Face à ces constats, l’UAPF a jugé qu’il était urgent d’initier une revue bibliographique sur le sujet avec l’appui du LSCE pour disposer d’éléments d’expertise sur les mécanismes qui affectent le devenir du carbone organique dans les sédiments. Ce travail a donc porté sur les connaissances scientifiques à date sur deux sujets très proches :
- Les mécanismes qui affectent le devenir du carbone organique dans les sédiments et qui mène au recyclage et à l’enfouissement du carbone organique, ainsi que le devenir dans la colonne d’eau du CO2 produit lors de ce recyclage ;
- Compte tenu de la nouveauté de l’émergence de la problématique, sur l’impact du chalutage de fond sur les capacités de recyclage et d’enfouissement du carbone dans les sédiments ainsi que sur le potentiel de recyclage dans les particules remises en suspension
Objectifs
L’objectif de l’étude entière était double :
- Permettre pédagogiquement aux professionnels de comprendre les phénomènes en jeu et de connaître ce qu’objectivement l’on peut dire de l’effet du chalutage et du dragage sur le carbone organique des sédiments (LSCE)

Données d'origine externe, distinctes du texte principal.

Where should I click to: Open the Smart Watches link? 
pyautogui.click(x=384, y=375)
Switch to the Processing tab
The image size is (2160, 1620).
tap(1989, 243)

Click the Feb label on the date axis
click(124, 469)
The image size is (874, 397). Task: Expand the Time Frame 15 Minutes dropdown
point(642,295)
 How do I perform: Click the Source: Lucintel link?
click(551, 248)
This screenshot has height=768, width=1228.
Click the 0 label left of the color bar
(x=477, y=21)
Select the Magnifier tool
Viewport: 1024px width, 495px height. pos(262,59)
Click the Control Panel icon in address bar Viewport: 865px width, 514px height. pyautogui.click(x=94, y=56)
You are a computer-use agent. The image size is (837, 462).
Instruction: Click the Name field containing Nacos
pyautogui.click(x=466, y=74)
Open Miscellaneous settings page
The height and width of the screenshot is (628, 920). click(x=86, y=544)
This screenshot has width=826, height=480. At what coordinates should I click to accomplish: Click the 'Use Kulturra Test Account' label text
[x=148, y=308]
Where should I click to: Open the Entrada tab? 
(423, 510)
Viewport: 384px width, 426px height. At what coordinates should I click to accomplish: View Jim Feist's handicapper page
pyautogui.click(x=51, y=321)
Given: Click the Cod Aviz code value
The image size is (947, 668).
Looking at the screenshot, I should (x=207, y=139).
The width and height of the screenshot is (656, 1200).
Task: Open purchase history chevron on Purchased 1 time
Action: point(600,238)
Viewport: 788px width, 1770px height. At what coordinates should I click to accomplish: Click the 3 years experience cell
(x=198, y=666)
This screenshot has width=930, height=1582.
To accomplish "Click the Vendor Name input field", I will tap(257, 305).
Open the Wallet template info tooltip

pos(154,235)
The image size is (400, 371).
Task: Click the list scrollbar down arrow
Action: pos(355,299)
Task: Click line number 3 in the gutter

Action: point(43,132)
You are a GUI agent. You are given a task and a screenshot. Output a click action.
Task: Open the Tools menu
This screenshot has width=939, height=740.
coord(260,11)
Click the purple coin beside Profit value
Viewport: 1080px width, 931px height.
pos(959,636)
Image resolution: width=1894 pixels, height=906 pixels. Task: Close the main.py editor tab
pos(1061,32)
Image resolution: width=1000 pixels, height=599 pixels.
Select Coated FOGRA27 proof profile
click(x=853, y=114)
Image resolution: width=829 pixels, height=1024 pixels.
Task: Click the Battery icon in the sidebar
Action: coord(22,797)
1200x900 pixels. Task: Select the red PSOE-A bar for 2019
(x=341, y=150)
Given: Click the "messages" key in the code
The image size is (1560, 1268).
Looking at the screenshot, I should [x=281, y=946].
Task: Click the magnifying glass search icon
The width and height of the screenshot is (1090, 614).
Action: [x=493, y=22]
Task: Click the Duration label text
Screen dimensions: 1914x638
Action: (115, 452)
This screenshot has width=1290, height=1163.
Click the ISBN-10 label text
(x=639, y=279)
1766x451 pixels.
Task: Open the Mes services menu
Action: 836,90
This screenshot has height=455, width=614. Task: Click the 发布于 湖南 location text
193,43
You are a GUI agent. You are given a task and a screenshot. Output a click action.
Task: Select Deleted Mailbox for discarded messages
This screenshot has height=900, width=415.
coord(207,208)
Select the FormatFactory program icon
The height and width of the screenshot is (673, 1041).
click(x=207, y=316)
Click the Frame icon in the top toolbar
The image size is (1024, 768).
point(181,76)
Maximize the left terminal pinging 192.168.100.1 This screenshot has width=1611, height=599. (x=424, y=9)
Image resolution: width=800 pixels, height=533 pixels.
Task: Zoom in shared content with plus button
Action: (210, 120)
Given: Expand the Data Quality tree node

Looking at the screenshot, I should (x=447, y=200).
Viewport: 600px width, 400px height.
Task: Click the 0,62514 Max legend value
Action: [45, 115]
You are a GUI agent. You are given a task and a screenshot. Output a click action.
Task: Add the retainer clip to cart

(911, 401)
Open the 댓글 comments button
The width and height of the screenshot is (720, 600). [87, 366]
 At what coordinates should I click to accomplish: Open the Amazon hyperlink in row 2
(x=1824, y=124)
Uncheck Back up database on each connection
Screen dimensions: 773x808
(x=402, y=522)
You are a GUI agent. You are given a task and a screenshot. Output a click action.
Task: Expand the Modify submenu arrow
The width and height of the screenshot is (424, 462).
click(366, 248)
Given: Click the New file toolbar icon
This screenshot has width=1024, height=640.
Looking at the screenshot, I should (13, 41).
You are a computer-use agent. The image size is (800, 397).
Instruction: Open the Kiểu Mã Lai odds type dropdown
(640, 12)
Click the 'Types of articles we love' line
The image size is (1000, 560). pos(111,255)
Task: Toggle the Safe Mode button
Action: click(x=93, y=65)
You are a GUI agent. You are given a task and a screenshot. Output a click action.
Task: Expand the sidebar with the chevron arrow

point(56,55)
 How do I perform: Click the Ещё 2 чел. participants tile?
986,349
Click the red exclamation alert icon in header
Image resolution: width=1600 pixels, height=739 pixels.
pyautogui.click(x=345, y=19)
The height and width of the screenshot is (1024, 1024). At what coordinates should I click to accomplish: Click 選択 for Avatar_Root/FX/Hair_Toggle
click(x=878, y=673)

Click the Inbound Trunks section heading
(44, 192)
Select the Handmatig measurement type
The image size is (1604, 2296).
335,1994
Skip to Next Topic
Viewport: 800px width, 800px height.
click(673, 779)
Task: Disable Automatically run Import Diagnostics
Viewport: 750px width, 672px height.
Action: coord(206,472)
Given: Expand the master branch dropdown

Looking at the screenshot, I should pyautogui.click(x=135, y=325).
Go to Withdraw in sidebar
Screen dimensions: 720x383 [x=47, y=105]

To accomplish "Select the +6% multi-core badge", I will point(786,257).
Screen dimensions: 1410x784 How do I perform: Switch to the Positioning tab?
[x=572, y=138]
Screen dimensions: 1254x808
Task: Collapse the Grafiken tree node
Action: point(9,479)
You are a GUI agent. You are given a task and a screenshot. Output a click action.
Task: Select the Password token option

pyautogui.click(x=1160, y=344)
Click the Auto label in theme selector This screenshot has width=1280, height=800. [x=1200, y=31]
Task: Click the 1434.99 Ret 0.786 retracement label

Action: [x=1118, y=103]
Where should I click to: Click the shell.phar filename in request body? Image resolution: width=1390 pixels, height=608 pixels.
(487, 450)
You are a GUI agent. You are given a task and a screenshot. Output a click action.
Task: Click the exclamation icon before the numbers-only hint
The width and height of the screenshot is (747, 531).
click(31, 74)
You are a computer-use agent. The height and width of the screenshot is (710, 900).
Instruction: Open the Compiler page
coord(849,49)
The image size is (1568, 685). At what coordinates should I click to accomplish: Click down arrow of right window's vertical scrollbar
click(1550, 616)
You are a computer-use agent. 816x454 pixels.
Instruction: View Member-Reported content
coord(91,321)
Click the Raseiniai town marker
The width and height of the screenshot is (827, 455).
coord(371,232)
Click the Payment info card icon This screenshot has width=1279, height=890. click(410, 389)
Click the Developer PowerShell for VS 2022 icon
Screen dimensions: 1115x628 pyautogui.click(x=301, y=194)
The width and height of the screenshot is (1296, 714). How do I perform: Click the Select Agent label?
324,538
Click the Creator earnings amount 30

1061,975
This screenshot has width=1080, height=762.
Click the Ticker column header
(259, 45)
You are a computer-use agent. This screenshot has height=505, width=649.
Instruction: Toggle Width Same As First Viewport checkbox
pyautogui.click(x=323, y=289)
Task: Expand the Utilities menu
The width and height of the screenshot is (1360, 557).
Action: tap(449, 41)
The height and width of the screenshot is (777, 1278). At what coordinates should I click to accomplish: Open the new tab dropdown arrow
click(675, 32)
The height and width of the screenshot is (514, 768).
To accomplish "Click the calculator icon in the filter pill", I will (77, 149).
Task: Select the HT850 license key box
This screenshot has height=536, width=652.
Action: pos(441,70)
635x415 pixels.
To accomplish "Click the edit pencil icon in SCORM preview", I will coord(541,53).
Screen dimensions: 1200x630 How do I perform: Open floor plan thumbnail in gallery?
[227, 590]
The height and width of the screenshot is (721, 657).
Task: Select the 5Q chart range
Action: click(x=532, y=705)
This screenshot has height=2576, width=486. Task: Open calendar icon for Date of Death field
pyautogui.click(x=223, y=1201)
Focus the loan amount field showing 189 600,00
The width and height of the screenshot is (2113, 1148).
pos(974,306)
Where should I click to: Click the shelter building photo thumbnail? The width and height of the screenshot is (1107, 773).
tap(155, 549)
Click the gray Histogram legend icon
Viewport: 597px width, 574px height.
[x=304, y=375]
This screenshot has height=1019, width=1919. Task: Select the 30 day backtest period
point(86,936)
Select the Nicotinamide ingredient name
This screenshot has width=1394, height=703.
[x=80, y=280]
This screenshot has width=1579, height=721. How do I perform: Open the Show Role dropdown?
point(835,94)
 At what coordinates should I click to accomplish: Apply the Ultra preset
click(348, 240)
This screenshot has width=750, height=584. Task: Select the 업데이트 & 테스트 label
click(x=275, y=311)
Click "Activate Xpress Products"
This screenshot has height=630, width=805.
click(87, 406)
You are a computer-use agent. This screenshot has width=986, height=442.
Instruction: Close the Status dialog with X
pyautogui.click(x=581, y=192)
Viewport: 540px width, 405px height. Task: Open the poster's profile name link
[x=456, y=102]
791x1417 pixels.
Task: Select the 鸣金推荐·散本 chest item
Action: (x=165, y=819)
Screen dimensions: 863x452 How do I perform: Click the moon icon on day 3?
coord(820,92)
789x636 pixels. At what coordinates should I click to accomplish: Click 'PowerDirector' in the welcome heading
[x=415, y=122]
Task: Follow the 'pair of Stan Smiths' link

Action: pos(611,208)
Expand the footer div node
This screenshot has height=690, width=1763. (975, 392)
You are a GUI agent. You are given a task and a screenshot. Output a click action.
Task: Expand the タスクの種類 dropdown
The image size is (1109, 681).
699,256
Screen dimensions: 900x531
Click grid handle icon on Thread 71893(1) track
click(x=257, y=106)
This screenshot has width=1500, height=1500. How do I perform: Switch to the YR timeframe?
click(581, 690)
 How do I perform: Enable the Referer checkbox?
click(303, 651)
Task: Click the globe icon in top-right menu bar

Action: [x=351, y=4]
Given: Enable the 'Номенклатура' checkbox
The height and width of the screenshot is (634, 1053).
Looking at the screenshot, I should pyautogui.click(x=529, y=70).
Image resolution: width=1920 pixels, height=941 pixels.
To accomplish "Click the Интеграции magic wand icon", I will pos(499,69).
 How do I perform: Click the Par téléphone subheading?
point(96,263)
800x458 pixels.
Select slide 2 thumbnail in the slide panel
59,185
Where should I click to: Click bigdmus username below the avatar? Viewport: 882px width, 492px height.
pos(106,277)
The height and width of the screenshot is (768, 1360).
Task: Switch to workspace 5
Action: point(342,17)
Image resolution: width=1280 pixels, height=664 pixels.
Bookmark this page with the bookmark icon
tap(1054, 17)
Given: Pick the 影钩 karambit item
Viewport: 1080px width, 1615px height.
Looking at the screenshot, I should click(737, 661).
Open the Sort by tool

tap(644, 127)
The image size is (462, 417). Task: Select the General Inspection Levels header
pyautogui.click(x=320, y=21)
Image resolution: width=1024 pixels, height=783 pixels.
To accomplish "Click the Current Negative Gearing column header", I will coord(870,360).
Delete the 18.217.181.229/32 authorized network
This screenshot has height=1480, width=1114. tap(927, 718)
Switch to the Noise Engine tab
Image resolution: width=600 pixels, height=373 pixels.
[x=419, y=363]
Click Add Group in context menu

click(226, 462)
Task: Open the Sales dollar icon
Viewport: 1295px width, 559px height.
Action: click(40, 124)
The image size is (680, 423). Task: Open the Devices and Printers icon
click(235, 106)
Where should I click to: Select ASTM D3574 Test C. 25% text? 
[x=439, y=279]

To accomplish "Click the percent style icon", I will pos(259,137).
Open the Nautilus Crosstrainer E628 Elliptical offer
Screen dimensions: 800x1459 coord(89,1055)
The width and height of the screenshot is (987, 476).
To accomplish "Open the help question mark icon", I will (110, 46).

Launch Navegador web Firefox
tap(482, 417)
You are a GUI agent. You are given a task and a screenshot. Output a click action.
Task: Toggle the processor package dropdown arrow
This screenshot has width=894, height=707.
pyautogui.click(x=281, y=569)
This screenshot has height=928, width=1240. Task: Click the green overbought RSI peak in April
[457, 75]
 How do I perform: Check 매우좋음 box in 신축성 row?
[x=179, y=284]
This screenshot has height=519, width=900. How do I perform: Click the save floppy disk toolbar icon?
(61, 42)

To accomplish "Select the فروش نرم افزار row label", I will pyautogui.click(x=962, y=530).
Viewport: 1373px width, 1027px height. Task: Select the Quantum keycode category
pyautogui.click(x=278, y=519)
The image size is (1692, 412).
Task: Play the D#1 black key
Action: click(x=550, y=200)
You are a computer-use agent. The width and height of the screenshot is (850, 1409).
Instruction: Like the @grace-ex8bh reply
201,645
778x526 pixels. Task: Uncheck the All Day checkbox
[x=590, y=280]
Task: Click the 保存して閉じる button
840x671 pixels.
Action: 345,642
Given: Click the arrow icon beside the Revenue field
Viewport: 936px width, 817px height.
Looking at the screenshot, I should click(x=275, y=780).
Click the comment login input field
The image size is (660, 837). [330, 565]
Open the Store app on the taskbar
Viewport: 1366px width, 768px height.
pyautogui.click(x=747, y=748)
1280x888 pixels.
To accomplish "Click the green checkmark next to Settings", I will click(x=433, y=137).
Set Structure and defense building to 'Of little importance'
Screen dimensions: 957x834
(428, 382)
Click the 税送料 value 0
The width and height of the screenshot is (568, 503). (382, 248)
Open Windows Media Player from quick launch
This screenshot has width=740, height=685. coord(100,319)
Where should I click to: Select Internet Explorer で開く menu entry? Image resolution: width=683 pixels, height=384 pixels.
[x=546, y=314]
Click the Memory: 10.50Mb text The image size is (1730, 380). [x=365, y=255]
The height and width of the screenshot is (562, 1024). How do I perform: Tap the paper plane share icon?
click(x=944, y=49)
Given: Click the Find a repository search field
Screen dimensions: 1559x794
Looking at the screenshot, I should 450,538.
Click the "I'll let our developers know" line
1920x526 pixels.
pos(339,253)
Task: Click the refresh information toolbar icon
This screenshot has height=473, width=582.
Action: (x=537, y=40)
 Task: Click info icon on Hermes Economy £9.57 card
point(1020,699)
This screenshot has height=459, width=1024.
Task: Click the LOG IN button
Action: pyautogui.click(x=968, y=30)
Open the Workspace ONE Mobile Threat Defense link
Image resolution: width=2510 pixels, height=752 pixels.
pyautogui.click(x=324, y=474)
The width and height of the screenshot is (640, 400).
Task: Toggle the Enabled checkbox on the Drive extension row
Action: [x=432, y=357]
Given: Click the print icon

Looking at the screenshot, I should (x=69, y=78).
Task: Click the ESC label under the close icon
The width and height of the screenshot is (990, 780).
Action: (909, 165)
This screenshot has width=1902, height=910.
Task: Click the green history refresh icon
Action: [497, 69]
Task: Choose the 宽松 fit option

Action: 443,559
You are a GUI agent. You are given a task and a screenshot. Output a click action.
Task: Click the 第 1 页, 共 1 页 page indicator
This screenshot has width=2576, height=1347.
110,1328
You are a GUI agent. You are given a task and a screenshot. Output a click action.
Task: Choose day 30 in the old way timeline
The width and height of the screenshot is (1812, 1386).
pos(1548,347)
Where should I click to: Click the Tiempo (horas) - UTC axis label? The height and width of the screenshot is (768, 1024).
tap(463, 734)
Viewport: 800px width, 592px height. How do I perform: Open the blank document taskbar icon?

- Établir un premier bilan prospectif des enseignements à tirer de ces connaissances, en termes de gestion à venir des activités de chalutages et dragage (UAPF)
Résultats
Les conclusions de la revue bibliographique critique réalisée par le LSCE sont que si le chalutage affecte des mécanismes liés au cycle du carbone des plateaux continentaux (suspension, minéralisation, bioturbation, export), des effets antagonistes existent (certains créent des sources d’émission de carbone inorganique et d’autres des puits de captation de carbone organique) et que le manque d’études intégrées et la variabilité observée rendent impossible, en l’état actuel des connaissances, de quantifier l’effet net de la reminéralisation du carbone organique des sédiments qui est induit par le chalutage, et de même se prononcer sur l’existence à l’échelle globale d’un effet net significatif d’émission de CO2 sous l’effet de la resuspension des sédiments par le chalutage et le dragage.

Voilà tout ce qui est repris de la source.